Exercise passage
----------

The shares are up 3.4% year-to-date to $26.06 at the time of writing, having retreated from their high of $27.74 set in early February.
Telus reported its year end results on Feb. 11. For 2020, revenue of $15.3 billion was 4.8% higher, while net income of $1.2 billion was 31% lower. The results reflected multiple impacts from the pandemic, declines in landline telephone connections, and higher employee benefits.
Telus is bullish on 2021, which began with the spin off Telus International Inc. (TSX: TIXT) in a $1.36 billion initial public offering, the largest technology IPO in TSX history. Telus International was launched as a call centre manager in 2007 and now provides many forms of customer service for such companies as Fitbit, Uber, and online gamer Zynga. It moderates their online content and builds virtual customer service assistants, often called chatbots.
Telus retains control through multiple-voting shares of TI.

----------

Stored data
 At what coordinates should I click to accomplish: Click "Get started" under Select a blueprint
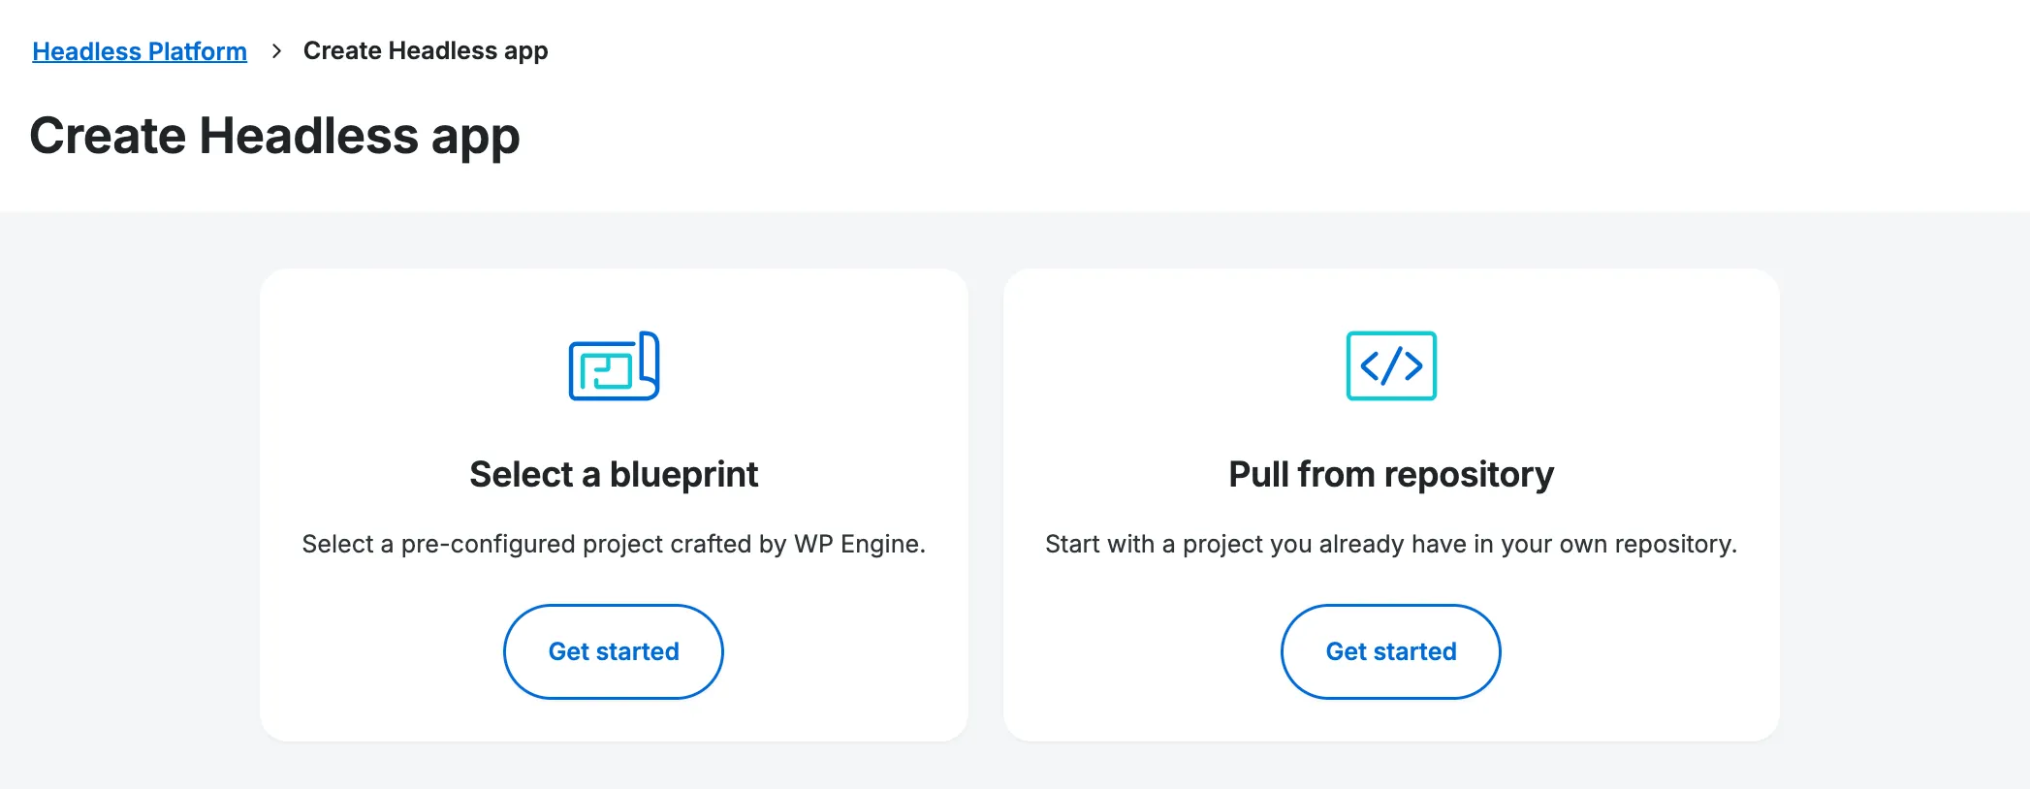click(613, 651)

----------

Answer these questions using the Telus passage:
1. On what date did Telus report its year-end results?
2. How large was the Telus International initial public offering?
3. In what year was Telus International launched?
The material has no connection to the Telus passage.

Task answer
1. Feb. 11
2. $1.36 billion
3. 2007